This review contains spoilers!

I enjoyed it. It was fun. It obviously wasn't on a par with the opening episodes but this was supposed to be a break from that and it succeeded. It was a very old school episode and I've been wanting to see a Doctor Who story involving pirates for a while. Rory being killed is becoming a bit of a running joke though.


I feel like this episode has a terrible reputation but it's just mediocre more than terrible.  The ship doesn't look half bad as a set, although the ghost thing is pretty goofy looking.  Our characters also feel a little more annoying here than the usual sort of endearing tone the Moffat era could take.  Like the whole Rory dying thing already felt way played out and just silly at this point.  It's where the story started to lose me because it feels like we are just going by the Eleventh Doctor formula with episodes like this, not offering anything unique even though it's a pirate story - that should be a certain brand of fun I just found missing here.  In comparison, I feel like the show made a better use of the Western trope in Series 7 compared to here.  The Curse of the Black Spot's story isn't remarkable but it is a very easy one to sit through.  Not my favourite but not unbearably bad, either.
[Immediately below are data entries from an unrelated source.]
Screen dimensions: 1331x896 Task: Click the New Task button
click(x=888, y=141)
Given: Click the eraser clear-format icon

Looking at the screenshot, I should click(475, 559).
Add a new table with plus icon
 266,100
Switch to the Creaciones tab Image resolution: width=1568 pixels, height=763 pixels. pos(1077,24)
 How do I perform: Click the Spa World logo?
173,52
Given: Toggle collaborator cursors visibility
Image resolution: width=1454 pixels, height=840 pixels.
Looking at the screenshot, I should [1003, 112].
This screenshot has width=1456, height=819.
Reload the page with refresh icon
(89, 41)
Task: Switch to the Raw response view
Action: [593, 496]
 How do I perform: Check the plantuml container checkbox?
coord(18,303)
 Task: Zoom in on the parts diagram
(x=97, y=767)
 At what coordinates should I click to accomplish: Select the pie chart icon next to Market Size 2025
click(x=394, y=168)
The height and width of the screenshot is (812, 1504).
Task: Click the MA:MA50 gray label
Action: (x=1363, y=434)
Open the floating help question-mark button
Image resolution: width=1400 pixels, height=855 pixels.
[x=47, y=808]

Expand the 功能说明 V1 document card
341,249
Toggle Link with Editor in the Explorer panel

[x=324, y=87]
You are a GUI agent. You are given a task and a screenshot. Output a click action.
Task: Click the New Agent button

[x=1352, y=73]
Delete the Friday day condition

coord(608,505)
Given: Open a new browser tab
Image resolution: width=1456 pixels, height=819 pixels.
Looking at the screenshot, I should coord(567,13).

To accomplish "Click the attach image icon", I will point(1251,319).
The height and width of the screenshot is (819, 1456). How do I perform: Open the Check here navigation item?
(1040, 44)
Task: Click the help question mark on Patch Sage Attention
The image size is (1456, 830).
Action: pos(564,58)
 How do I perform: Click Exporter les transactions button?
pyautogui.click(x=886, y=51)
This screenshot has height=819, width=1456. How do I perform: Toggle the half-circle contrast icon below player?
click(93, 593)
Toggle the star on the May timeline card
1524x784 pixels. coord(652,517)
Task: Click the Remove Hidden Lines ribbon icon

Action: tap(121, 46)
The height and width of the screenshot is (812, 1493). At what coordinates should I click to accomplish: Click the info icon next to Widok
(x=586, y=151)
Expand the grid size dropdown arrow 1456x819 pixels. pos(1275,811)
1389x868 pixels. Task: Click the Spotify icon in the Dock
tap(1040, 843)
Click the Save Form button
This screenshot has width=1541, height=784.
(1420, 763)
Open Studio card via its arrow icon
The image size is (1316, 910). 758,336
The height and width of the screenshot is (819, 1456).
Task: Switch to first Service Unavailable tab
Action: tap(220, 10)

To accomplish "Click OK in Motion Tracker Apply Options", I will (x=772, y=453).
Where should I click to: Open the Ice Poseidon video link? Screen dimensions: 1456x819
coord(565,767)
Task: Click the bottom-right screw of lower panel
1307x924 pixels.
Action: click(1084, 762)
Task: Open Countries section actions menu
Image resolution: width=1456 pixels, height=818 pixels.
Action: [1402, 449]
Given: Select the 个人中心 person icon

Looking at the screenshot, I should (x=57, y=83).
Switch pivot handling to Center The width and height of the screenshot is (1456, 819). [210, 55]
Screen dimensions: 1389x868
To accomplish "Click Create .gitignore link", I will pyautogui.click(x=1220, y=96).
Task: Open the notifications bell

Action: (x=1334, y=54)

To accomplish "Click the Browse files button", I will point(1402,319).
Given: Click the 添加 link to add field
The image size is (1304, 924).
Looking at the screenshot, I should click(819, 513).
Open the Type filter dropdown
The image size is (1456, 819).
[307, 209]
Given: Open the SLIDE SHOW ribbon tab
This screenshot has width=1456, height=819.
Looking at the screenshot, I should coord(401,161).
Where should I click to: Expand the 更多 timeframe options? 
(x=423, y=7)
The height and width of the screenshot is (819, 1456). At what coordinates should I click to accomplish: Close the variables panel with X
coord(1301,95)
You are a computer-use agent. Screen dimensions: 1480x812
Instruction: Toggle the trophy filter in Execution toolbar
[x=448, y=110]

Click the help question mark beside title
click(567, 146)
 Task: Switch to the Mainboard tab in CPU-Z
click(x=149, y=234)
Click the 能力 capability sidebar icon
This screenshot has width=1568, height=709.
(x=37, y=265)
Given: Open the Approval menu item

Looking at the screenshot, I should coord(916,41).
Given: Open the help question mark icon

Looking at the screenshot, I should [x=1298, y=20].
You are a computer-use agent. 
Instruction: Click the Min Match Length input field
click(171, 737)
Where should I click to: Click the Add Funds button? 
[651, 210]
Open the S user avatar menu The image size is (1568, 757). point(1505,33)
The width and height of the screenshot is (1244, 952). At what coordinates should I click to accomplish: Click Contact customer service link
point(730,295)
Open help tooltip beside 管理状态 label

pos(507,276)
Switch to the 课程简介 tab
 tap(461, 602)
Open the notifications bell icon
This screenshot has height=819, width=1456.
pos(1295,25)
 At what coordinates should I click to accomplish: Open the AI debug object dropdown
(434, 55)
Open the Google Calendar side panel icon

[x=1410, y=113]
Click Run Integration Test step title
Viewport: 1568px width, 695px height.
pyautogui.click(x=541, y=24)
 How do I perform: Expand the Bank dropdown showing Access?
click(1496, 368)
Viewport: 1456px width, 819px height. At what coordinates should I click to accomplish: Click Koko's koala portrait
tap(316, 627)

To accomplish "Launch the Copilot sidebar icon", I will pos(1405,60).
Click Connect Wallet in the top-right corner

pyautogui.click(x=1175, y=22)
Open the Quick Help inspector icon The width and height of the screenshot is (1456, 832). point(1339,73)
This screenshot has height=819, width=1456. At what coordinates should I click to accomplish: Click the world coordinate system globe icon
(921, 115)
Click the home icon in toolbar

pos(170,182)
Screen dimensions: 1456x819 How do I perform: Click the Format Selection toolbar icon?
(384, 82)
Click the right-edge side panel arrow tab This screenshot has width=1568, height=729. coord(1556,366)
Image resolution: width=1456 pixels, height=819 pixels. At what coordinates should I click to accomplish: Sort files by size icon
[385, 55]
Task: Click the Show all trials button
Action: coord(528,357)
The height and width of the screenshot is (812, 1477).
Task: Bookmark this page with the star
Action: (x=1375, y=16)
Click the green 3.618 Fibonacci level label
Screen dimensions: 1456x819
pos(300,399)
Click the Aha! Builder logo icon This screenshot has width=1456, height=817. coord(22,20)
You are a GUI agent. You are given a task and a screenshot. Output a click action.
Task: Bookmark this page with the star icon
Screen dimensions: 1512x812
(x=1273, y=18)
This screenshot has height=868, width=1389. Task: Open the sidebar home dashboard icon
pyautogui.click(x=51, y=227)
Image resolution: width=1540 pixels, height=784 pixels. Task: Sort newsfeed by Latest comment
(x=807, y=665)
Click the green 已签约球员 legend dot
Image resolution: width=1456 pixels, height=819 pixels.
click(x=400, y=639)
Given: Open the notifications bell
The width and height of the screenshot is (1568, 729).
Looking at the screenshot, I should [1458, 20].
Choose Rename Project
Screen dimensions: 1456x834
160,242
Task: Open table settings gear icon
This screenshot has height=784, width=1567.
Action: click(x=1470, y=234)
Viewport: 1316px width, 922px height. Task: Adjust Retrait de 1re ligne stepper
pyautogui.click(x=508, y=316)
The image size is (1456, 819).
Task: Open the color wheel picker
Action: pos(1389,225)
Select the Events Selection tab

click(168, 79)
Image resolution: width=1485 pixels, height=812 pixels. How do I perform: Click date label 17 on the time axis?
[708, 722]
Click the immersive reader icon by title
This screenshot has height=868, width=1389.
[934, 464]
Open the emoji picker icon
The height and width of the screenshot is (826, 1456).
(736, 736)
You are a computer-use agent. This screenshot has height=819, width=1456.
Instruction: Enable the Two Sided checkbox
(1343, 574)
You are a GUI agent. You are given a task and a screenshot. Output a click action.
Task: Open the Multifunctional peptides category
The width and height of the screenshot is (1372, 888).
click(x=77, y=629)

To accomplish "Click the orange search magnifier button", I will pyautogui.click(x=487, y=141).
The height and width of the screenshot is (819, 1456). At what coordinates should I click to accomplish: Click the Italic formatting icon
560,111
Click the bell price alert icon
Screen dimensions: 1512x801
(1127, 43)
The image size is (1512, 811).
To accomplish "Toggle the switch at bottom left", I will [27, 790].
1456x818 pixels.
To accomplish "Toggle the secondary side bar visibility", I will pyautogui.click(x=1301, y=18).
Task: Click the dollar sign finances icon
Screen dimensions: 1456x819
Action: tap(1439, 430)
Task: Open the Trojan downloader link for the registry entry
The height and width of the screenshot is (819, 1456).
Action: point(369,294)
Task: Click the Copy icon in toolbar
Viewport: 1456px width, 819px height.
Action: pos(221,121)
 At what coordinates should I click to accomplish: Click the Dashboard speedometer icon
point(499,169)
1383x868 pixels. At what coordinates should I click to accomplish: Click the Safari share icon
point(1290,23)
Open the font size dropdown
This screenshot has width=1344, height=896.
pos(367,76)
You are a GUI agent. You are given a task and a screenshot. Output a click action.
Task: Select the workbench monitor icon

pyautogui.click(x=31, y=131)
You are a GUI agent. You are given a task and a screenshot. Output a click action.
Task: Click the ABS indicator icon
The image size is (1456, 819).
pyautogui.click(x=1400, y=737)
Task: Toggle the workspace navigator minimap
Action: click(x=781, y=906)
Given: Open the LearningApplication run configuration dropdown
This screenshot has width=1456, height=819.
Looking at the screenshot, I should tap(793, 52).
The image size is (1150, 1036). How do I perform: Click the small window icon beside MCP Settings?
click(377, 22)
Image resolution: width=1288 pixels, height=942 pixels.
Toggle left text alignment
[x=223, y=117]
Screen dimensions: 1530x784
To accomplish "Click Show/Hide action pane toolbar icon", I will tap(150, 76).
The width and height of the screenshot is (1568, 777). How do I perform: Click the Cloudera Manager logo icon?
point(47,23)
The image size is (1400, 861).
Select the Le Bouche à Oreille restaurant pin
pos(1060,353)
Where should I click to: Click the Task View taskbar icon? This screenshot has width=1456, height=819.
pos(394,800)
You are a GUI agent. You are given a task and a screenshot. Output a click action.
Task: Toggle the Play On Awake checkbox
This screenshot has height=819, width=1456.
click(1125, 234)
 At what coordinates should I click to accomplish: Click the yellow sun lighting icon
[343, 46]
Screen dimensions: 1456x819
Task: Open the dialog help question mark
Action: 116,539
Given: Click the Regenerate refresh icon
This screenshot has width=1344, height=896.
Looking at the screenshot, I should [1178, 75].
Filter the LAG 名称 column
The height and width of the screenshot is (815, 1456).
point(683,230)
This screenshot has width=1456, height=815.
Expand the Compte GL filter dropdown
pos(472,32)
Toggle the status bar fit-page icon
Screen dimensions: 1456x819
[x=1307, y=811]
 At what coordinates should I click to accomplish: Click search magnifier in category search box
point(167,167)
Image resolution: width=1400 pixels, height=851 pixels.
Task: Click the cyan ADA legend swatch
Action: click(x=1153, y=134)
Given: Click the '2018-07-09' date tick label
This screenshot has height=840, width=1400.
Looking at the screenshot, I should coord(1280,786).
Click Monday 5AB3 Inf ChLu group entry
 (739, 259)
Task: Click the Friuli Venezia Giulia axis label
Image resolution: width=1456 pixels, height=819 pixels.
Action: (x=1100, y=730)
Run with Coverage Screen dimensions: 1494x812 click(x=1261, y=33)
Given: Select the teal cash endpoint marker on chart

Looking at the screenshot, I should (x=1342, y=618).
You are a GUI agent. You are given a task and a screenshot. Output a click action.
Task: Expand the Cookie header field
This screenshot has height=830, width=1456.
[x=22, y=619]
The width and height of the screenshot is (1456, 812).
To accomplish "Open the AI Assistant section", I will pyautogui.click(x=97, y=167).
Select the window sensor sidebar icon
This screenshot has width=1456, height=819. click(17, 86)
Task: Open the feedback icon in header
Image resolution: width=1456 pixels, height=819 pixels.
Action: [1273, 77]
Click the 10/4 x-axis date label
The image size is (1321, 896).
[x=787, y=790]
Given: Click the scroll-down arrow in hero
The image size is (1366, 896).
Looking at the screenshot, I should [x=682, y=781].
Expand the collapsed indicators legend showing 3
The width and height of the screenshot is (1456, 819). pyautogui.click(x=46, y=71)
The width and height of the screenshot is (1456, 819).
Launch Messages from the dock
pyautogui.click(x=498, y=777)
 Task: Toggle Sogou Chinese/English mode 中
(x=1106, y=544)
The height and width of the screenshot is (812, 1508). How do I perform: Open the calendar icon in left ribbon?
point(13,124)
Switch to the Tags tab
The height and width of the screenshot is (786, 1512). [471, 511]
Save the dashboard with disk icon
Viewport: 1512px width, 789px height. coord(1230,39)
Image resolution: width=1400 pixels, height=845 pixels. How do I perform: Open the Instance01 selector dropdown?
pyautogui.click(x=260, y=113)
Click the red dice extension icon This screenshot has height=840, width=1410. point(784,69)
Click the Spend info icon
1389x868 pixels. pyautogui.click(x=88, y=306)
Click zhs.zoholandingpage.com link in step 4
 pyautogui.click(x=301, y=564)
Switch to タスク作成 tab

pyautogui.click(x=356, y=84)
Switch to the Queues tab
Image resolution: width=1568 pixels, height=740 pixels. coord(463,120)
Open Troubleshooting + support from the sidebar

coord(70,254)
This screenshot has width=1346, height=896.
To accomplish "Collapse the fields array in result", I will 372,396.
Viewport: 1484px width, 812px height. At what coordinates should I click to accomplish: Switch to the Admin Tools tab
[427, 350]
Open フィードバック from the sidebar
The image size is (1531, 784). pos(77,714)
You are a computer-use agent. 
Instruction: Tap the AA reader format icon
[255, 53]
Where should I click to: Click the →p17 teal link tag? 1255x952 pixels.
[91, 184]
This review contains spoilers!

Its been quite some time since we've had a clunker of this magnitude. It whips by quite well in the beginning, when the scope is just "pirates!" But as the alien menace and the son are revealed, things start to click out of place and logical inconsistencies appear. Gallifrey Base must have feasted on these back in 2011.

There's so many well worn ideas that don't usually mix together fighting for space. You have a recycled nanogene plot (the menace in fact is curing not killing), trying to fit alongside the legend of sirens calling sailors onto the shore, except she's not on the shore, she's using reflections as portals.

Without nitpicking, the most inconsistent element must be the danger of reflections. They have tonnes of barrels of water, but its too dangerous to put the pirate's treasure into the barrels to secure them?

When the pirates get the black spot they are always dispensed with immediately, but Rory manages to receive this without being taken out of action for some time, why is not effort put into holding the other victims back? What does the siren do in instances when people are too ill to approach her?

When Toby was hiding in the hold for three months, sick with a black spot, did he not open a barrel of water once to take a drink?

Once the show has shifted to the spaceship setting (which marvelously I had absolutely no recollection of) the questions persist. Why is the siren able to stabilise but not cure basic illnesses that have, in the future, long been cured?

Then you have Rory almost dying. Hilarious at this point in his story. You can't pull that trick again. They Keep Killing Rory.